"Ashes to ashes" can leave one feeling mortal in a very vulnerable way. Do we just fall asleep into a dark blankness when we die? Does our energy follow an Einsteinian theory and continue on into another life - another electric soul - that enters the world yet again followed by a baby's cry? How you feel about death is linked to how you feel about the prospect of an afterlife, suggests a study by two University of Kent psychologists, Arnaud Wisman and Nathan Hefleck.
Wisman and Hefleck set out to establish in four separate studies whether people lose hope when thinking about death - known as Terror Management Theory - under a range of different conditions. The research was based on the premise that self-awareness among humans has been shown to create the potential for hope - or the general expectation and feeling that future desired outcomes will occur, according to a press release.
Paradoxically, however, this self-awareness, which is thought to be unique to humans, also renders them conscious of their own mortality - known as mortality salience. The psychologists found that mortality salience affected feelings of hope among people with high and low self-esteem in different ways.
Researchers first established that mortality reduced personal hope for people low in self-esteem, but not for people high in self-esteem. However, afterlife beliefs helped to preserve hope, even among those with low esteem who experience hopelessness when faced with the prospect of their own mortality.

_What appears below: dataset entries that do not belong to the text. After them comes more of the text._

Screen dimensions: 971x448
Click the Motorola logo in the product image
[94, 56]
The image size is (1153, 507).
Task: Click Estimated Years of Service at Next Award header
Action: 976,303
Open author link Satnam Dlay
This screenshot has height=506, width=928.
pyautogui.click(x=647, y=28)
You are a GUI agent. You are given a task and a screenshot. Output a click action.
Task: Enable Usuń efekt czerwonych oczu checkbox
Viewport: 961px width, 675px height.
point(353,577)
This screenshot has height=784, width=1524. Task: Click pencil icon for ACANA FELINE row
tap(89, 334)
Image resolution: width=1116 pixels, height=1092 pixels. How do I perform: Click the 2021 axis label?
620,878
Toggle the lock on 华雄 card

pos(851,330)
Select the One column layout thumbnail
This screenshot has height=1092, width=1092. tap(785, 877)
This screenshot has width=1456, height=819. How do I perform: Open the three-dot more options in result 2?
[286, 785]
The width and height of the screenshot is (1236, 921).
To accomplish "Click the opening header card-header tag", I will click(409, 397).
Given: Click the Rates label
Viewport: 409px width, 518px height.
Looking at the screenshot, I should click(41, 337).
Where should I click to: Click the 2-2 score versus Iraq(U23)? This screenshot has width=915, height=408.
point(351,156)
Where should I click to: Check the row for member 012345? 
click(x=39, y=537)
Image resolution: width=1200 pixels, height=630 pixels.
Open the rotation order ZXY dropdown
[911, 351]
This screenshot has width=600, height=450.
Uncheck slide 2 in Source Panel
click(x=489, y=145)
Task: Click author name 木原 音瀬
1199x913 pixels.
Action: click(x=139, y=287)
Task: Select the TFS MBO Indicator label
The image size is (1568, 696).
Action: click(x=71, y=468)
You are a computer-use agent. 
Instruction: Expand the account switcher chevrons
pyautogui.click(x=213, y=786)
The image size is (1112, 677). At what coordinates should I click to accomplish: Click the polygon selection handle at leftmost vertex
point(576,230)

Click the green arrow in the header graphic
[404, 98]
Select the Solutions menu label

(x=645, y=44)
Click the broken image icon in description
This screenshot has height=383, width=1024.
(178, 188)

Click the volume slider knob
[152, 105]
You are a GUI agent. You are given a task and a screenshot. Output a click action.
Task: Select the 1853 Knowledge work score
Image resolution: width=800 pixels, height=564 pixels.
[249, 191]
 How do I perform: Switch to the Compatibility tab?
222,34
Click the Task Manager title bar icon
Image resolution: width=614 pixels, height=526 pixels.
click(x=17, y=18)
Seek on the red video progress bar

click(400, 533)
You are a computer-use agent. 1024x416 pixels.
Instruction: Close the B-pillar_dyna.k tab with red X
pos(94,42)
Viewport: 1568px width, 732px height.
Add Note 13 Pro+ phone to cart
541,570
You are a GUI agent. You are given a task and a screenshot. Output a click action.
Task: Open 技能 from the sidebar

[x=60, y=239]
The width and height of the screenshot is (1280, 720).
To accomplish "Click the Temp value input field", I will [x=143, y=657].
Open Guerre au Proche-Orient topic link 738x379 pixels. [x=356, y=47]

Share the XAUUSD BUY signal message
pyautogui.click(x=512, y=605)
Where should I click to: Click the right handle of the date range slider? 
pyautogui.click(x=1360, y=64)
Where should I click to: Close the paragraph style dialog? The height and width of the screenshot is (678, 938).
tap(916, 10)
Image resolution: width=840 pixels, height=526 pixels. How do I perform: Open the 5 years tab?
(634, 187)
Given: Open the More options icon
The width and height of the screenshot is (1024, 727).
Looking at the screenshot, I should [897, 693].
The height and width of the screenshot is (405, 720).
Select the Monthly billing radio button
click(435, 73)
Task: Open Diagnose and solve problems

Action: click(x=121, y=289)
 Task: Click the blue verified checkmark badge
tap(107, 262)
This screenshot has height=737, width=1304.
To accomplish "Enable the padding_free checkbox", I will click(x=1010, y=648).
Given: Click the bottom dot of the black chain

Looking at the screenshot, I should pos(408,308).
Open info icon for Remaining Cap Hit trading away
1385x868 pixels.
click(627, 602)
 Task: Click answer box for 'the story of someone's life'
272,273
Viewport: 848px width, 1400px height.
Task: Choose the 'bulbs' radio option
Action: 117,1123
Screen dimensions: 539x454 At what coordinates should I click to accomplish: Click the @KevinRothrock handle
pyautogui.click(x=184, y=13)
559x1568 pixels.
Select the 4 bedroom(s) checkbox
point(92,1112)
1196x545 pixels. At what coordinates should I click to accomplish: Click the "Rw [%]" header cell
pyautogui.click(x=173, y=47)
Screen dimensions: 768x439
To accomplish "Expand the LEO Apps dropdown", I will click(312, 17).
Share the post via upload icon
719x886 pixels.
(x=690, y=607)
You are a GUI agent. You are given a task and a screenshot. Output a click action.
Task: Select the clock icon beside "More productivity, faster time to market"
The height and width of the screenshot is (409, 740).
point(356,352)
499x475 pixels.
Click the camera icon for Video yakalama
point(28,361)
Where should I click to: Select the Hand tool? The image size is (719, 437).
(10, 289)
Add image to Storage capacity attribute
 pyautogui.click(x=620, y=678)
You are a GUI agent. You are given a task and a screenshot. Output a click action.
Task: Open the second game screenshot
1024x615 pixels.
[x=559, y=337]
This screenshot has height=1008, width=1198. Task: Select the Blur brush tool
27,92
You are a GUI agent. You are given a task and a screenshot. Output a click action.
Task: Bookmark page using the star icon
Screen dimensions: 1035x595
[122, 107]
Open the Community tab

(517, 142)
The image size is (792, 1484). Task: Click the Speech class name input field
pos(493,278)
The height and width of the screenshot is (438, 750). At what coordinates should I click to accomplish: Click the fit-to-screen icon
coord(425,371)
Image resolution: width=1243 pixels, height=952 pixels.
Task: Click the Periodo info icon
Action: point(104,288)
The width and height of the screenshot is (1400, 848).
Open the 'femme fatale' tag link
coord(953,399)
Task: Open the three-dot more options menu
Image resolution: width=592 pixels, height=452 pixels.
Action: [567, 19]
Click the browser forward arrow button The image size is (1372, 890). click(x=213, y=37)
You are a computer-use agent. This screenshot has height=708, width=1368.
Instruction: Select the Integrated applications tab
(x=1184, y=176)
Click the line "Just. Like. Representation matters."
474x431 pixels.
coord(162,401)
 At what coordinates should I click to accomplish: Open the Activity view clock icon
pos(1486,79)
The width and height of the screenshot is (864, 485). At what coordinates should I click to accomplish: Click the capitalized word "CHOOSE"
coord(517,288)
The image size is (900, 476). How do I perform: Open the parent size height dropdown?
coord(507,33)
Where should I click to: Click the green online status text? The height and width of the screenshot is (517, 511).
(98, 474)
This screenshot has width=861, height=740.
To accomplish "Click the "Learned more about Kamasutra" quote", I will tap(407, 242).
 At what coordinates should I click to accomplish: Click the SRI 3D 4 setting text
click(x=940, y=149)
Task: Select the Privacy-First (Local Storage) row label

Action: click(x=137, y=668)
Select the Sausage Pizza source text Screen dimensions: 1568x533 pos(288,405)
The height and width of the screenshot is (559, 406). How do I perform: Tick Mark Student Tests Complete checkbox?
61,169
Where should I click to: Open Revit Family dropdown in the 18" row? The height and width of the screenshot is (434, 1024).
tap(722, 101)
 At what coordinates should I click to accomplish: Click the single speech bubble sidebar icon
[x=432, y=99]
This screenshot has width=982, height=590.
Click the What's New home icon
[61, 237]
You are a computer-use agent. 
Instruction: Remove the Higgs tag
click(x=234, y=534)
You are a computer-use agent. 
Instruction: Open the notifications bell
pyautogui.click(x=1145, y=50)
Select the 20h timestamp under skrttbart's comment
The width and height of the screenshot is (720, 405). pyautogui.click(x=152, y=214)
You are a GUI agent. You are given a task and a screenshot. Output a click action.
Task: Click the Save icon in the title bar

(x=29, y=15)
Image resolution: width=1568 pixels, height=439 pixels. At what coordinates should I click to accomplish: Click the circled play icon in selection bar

In two studies, the team tested to see if "immortality" would help people with low self-esteem remain hopeful when thinking about death. In one, half the participants read a (bogus) statement indicating that scientists are convinced that there is life after death or a statement arguing that there is no life after death.
In the second, the researchers required that people read either a (bogus) statement that there was an identified gene that promises greatly elongated life or a statement arguing that no such gene has been identified.
Both promises of immortality (life after death or elongated life on earth) preserved hope for people with low self-esteem when they had just thought about their own death.
The study was published in the April 29 issue of the journal Cognition & Emotion.